Blind Man with a Pistol

Blind Man with a Pistol

Summary

Bawdy and tough-talking, wickedly funny and wantonly sensual, Blind Man With a Pistol is a surreal joyride through Harlem in a heatwave. Detectives Grave Digger Jones and Coffin Ed Johnson are side-tracked from investigating a series of organised race riots when a white man with a cut throat and no trousers falls dead at their feet. Told in a thrilling chaos of impressions over the course of one day and one night, this case will take Jones and Johnson into the pounding heart of Harlem.

Reviews

  • The greatest find in American crime fiction since Raymond Chandler
    Sunday Times

About the author

Chester Himes

Chester Himes was born in Jefferson City, Missouri in 1909 and grew up in Cleveland.
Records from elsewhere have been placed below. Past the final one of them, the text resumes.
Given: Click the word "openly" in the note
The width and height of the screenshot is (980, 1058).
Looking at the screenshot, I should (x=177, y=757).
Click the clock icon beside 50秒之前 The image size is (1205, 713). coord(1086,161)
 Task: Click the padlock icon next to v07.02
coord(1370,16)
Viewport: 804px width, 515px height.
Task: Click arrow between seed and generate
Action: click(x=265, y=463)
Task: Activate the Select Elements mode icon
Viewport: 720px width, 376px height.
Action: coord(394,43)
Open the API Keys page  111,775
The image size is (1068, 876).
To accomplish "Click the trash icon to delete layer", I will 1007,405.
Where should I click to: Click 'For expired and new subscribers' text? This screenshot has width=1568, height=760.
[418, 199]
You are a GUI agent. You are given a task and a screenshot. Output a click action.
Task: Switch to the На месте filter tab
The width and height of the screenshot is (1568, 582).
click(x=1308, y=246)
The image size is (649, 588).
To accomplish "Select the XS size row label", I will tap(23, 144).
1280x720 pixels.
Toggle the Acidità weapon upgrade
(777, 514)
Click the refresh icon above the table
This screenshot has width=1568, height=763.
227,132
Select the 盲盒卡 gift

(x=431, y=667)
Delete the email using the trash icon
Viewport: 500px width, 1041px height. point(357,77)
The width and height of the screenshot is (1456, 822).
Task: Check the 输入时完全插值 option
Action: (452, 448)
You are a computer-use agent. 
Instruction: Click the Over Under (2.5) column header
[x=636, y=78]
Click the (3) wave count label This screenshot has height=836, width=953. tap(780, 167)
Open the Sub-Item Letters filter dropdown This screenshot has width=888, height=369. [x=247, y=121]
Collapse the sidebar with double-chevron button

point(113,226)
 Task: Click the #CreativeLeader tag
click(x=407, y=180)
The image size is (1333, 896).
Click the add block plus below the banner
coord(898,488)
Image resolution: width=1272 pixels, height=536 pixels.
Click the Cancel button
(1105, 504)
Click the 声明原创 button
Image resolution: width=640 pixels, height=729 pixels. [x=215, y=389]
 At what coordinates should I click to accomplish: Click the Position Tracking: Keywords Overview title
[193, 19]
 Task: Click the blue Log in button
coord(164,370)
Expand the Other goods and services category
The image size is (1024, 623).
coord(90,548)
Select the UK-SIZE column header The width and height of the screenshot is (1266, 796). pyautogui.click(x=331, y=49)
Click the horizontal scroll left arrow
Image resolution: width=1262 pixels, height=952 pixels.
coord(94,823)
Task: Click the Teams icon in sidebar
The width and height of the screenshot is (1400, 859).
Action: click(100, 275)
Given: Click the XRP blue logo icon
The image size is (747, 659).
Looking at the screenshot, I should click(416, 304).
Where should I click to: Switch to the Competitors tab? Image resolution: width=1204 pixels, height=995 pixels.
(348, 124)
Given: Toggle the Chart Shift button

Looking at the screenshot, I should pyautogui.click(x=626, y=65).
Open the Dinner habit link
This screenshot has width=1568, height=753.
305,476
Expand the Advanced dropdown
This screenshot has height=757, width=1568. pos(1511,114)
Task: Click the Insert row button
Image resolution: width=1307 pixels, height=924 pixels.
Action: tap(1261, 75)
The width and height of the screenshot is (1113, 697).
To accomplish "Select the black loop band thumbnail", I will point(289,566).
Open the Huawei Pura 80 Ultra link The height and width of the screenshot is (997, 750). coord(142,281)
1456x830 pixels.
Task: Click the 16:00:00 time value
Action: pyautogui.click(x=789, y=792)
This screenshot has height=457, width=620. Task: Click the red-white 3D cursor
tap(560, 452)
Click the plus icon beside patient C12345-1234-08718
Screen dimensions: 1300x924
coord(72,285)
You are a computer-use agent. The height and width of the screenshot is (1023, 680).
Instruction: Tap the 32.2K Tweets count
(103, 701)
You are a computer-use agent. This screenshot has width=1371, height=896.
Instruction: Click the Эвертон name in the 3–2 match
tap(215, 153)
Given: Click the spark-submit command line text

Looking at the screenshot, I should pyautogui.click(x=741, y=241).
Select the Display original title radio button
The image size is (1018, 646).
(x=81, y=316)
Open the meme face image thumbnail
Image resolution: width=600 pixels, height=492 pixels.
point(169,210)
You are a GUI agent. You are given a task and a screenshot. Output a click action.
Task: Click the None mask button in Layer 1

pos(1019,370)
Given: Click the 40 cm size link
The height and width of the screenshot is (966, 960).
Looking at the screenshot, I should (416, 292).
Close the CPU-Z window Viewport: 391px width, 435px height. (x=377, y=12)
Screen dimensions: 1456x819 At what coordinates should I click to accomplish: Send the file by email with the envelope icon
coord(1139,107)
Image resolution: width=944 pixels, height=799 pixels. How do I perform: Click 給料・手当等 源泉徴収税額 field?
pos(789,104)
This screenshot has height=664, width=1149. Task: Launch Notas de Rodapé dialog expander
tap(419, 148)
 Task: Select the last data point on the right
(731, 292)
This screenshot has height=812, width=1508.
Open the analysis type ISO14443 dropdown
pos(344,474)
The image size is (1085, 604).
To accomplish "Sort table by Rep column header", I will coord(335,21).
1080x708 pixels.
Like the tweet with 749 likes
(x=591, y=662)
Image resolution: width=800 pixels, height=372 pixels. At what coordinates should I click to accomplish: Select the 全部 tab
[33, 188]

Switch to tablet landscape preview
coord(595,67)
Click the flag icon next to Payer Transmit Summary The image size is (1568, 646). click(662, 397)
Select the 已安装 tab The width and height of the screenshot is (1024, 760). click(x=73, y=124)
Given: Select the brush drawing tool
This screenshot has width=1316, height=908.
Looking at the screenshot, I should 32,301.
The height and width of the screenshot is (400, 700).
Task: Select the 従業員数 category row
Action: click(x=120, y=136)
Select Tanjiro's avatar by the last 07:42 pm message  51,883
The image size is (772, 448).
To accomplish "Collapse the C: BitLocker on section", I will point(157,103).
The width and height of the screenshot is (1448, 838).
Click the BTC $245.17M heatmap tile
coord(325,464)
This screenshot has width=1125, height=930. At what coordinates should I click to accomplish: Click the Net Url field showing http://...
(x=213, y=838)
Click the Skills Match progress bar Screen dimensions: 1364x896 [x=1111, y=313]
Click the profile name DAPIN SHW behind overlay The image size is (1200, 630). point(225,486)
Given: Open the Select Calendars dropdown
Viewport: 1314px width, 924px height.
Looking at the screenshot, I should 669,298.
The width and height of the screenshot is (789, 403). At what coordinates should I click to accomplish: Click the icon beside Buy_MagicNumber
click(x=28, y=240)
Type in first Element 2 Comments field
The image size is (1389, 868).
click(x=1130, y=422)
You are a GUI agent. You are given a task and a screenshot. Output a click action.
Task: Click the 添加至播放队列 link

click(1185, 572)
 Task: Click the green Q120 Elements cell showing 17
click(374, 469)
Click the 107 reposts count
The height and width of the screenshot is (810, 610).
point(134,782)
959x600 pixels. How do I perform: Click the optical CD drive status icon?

Aged 19 he was arrested for armed robbery and sentenced to 25 years in jail. In jail he began to write short stories, some of which were published in Esquire magazine. Upon release he took a variety of jobs, from working in a California shipyard to journalism to script-writing, while continuing to write fiction. He later moved to Paris where he was commissioned to write the first of his Harlem detective novels, A Rage in Harlem, which won the 1957 Grand Prix du Roman Policier. In 1969 Himes moved to Spain, where he died in 1984.